Bad reading, rather say. The impatience is typically qualified as that of men (it is always men) with too much on their hands and not enough time, but eventually the impression becomes inescapable of the infant in a high chair mewling for the next spoonful of baby food.
Besides, it's a bit rich to complain of excess length after the author has handed you his entire thesis by the end of the second paragraph. If you keep going after that despite not caring for the style, you're either a glutton for punishment or not paying attention.
If you assume a starting point that writing is to communicate clearly (as in delivering a thesis or argument) and your writing does not do that, then it's bad writing.
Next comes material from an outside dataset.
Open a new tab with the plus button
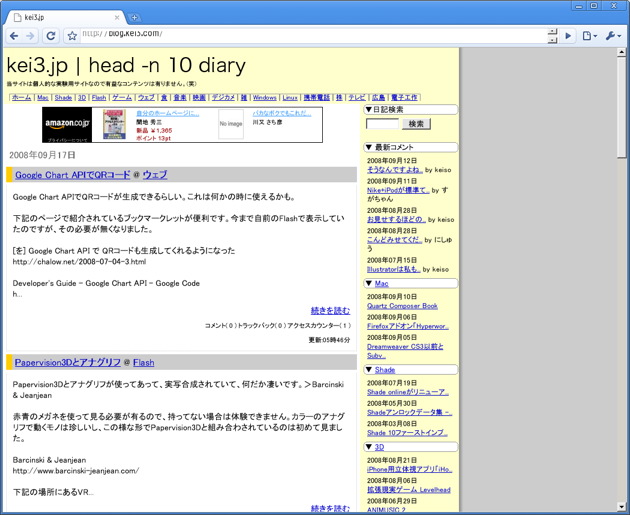Screen dimensions: 630x515 tap(135, 17)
You might not want to assume that. There are other reasons to write ambiguously with excessive and unnecessary ornamentation:
* Everyone else in your field does it, and you want to write in a familiar style
* You hope people confuse the advanced vocabulary in your writing with an advanced argument and it will bolster your credibility
* Pretension: you want to feel clever whilst writing it, or appeal to those who will feel clever whilst reading it
All of those are perfectly valid to my mind - even writing verbosely for the sheer love of the language is fine.
I just don't think this article does any of that well.
Oh, it does pretension very well, as it should given the market in which and to whom it's published. The Hedgehog Review appeals to aspirant biens-pensants of a notionally resurgent school of cultural conservatism notionally in the mold of Mencken and Buckley. Which is a sad joke, of course; say what you would of either man, both knew the value of firm principle, and of concision in honing the sharp side of a tongue. But however footless the pretense, it should be pretty well gratified by an article that takes the parable of the blind men and the elephant and dresses it up in five thousand or so mostly unnecessary additional words. (The effort at history is at least justifiable, if little more usefully pursued.)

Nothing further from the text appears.